→ Provided data:
--------------------

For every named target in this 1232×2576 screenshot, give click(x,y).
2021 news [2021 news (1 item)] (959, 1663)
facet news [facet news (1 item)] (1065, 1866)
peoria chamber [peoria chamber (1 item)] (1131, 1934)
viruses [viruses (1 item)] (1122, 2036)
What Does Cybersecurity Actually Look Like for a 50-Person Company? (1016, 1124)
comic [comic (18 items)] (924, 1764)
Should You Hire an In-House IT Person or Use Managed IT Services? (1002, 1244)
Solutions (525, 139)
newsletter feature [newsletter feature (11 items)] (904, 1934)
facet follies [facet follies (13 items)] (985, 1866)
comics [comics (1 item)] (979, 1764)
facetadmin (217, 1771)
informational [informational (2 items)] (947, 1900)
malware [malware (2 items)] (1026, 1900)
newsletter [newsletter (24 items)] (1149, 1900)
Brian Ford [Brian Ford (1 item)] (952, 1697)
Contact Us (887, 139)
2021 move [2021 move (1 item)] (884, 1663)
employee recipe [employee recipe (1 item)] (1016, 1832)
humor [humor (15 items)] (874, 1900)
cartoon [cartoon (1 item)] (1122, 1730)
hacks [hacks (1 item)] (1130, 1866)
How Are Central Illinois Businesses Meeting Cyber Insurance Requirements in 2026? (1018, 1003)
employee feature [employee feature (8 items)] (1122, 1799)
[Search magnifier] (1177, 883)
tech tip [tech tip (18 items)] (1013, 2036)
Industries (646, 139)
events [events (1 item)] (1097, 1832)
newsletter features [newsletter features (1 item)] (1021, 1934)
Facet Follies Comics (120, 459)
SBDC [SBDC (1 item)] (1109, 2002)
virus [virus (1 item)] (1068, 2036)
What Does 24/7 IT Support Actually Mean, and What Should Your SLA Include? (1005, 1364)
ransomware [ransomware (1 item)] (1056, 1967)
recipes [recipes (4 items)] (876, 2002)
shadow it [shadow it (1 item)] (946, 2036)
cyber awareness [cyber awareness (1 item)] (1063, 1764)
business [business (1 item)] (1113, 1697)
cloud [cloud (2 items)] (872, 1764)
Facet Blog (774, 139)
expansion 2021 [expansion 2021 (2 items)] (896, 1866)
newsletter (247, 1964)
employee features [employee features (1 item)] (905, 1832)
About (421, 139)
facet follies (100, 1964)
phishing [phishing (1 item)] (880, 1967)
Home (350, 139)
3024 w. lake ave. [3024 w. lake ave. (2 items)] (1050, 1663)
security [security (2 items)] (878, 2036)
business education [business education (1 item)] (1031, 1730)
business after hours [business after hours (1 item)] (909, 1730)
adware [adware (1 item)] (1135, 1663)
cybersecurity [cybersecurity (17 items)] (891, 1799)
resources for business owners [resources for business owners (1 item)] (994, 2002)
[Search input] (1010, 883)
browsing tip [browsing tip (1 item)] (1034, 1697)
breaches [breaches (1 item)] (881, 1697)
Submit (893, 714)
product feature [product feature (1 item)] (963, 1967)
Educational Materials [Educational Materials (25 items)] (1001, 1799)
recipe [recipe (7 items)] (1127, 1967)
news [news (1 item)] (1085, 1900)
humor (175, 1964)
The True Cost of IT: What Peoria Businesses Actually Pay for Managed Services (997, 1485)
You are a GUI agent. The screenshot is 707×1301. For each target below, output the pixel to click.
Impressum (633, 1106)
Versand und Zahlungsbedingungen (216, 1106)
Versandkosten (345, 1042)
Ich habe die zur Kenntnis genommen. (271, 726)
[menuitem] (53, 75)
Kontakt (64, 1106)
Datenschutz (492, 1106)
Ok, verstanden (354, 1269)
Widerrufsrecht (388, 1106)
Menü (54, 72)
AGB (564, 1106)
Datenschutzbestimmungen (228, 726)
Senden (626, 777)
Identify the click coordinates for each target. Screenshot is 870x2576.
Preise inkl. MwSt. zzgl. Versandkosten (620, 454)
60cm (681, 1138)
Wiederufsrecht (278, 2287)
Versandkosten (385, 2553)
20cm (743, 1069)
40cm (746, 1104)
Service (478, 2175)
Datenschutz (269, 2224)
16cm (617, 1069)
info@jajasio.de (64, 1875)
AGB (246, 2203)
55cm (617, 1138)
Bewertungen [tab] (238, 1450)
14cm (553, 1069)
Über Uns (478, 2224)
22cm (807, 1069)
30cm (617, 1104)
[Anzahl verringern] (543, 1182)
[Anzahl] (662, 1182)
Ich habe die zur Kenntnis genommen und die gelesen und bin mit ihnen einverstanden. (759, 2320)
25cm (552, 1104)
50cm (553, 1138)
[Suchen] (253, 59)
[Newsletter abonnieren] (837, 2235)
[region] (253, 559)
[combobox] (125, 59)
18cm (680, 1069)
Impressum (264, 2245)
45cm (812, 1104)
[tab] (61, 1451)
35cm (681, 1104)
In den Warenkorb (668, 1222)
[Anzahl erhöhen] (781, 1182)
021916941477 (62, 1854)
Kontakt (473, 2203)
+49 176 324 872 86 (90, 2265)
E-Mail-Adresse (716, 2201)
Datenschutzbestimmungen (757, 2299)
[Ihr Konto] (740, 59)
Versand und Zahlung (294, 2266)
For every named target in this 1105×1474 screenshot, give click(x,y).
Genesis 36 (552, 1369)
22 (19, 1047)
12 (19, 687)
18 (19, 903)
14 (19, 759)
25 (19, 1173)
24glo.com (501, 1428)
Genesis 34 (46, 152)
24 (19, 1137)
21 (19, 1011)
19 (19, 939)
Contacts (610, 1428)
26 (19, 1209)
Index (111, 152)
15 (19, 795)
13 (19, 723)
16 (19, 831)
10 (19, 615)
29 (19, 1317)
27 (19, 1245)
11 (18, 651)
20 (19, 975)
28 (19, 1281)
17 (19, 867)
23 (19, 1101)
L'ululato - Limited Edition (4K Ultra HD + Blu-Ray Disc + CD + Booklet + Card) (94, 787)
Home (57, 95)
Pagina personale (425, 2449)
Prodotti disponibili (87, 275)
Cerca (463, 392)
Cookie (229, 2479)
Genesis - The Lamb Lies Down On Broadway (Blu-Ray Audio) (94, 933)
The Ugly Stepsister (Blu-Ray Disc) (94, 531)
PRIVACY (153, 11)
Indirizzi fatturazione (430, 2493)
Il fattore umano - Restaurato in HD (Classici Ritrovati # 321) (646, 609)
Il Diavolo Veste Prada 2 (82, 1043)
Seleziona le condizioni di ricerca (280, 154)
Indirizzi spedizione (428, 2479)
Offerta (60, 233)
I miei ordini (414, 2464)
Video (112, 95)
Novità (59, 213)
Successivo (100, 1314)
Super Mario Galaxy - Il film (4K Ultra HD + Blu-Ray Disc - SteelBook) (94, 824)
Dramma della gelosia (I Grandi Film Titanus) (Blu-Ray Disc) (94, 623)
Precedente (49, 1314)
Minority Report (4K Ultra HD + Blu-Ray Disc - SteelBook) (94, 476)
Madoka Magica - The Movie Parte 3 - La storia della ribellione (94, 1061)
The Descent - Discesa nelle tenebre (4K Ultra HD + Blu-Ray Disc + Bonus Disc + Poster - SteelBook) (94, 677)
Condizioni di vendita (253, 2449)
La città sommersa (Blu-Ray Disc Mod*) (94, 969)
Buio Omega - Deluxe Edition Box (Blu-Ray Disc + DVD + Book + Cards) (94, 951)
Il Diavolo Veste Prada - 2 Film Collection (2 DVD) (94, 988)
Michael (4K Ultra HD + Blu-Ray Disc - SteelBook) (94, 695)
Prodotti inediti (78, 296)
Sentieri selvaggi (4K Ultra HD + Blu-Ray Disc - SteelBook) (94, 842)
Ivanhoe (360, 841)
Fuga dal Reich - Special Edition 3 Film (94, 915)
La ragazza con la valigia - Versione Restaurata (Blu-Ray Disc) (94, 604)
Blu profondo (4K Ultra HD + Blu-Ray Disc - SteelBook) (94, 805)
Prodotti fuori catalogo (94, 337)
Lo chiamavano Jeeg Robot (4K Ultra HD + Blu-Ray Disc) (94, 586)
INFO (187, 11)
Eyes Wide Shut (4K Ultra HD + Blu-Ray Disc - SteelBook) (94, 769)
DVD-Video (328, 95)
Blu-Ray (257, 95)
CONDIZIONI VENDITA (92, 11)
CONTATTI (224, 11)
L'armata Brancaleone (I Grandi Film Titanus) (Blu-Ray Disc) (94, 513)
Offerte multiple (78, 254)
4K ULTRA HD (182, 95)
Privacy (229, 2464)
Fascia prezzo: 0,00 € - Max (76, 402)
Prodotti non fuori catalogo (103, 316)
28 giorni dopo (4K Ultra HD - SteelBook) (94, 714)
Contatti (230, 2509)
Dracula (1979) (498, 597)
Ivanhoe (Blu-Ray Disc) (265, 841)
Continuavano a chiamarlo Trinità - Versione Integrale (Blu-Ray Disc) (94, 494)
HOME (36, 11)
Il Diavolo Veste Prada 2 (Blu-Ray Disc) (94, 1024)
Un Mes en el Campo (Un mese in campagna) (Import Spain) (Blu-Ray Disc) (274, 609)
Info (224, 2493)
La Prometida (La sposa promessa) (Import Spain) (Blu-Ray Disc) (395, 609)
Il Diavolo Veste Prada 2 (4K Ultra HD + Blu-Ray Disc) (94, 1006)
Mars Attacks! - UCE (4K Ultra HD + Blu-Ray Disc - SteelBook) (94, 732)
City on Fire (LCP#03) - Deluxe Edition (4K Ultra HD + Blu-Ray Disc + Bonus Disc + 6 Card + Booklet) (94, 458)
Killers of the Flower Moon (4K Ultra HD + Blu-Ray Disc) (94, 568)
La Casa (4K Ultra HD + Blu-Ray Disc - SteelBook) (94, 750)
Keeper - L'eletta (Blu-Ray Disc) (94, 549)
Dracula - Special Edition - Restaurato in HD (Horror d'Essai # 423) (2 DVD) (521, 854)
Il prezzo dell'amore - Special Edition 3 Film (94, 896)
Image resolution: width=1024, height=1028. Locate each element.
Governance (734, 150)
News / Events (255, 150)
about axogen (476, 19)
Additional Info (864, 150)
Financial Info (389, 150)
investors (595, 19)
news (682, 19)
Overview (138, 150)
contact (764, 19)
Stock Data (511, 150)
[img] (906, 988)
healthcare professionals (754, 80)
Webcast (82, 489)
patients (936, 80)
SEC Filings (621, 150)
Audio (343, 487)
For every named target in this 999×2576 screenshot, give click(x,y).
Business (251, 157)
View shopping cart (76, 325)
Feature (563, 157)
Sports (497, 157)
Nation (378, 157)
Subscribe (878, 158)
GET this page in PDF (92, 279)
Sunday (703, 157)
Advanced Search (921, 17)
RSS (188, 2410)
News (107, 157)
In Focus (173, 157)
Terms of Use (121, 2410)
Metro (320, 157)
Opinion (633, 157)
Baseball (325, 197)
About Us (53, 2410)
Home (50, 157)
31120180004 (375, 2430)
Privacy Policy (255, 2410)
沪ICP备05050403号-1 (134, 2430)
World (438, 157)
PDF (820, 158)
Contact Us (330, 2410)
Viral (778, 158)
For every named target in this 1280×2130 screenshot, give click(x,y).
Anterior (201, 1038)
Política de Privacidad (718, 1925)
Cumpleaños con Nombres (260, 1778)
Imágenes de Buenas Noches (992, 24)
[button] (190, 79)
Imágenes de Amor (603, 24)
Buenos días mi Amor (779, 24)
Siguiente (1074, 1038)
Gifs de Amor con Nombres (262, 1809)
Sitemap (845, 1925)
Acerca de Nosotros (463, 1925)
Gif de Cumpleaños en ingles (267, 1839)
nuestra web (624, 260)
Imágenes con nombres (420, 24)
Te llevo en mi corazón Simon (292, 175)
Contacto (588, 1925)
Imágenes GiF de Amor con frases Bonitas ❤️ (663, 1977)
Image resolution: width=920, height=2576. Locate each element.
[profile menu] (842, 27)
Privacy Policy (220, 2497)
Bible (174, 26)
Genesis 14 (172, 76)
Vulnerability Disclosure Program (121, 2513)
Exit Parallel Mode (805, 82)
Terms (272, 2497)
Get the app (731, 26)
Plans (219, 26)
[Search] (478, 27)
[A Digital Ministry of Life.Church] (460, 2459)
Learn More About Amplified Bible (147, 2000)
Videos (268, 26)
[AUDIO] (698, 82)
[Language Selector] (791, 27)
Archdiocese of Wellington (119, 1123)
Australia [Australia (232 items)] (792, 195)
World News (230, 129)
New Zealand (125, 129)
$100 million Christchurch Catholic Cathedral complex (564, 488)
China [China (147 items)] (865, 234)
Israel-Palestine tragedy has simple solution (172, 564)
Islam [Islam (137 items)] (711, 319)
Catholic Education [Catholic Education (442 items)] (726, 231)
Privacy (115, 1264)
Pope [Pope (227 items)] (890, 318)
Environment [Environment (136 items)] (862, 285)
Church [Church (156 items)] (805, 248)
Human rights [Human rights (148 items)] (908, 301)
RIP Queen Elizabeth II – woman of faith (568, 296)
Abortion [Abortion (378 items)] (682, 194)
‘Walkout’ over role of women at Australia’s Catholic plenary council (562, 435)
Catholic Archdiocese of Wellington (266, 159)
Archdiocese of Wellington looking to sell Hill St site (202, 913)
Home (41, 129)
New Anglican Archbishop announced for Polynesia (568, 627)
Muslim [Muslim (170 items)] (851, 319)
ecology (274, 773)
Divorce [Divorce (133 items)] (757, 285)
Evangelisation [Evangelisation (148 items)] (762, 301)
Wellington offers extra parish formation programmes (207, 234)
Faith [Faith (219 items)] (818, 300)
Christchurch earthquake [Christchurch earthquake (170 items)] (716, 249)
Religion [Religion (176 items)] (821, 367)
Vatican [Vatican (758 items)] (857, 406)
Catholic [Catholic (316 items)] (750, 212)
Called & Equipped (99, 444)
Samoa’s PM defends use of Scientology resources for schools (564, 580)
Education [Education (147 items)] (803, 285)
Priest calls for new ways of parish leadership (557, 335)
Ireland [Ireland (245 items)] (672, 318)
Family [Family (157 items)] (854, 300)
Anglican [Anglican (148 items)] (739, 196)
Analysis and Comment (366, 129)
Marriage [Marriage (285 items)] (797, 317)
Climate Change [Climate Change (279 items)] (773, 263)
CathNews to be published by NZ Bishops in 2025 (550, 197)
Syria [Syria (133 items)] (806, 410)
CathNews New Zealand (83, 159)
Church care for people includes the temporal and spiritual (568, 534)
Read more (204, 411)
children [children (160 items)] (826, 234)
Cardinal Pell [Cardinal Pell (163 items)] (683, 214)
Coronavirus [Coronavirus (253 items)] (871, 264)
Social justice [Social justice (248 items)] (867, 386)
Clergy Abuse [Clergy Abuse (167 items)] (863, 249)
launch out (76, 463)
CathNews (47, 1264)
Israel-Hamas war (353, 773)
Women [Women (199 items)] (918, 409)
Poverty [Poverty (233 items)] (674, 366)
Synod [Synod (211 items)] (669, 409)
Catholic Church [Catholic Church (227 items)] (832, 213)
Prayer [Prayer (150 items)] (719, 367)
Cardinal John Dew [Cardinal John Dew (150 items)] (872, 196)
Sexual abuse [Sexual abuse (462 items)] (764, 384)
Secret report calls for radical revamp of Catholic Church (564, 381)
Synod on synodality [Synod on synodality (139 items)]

--------------------

→ Required work: Reproduce the lines above, beginning at the line with "Imágenes con nombres (420, 24)" and stopping after the line with "Faith [Faith (219 items)] (818, 300)", exactly as they are.

→ Response area:
Imágenes con nombres (420, 24)
Te llevo en mi corazón Simon (292, 175)
Contacto (588, 1925)
Imágenes GiF de Amor con frases Bonitas ❤️ (663, 1977)
Image resolution: width=920, height=2576. Locate each element.
[profile menu] (842, 27)
Privacy Policy (220, 2497)
Bible (174, 26)
Genesis 14 (172, 76)
Vulnerability Disclosure Program (121, 2513)
Exit Parallel Mode (805, 82)
Terms (272, 2497)
Get the app (731, 26)
Plans (219, 26)
[Search] (478, 27)
[A Digital Ministry of Life.Church] (460, 2459)
Learn More About Amplified Bible (147, 2000)
Videos (268, 26)
[AUDIO] (698, 82)
[Language Selector] (791, 27)
Archdiocese of Wellington (119, 1123)
Australia [Australia (232 items)] (792, 195)
World News (230, 129)
New Zealand (125, 129)
$100 million Christchurch Catholic Cathedral complex (564, 488)
China [China (147 items)] (865, 234)
Israel-Palestine tragedy has simple solution (172, 564)
Islam [Islam (137 items)] (711, 319)
Catholic Education [Catholic Education (442 items)] (726, 231)
Privacy (115, 1264)
Pope [Pope (227 items)] (890, 318)
Environment [Environment (136 items)] (862, 285)
Church [Church (156 items)] (805, 248)
Human rights [Human rights (148 items)] (908, 301)
RIP Queen Elizabeth II – woman of faith (568, 296)
Abortion [Abortion (378 items)] (682, 194)
‘Walkout’ over role of women at Australia’s Catholic plenary council (562, 435)
Catholic Archdiocese of Wellington (266, 159)
Archdiocese of Wellington looking to sell Hill St site (202, 913)
Home (41, 129)
New Anglican Archbishop announced for Polynesia (568, 627)
Muslim [Muslim (170 items)] (851, 319)
ecology (274, 773)
Divorce [Divorce (133 items)] (757, 285)
Evangelisation [Evangelisation (148 items)] (762, 301)
Wellington offers extra parish formation programmes (207, 234)
Faith [Faith (219 items)] (818, 300)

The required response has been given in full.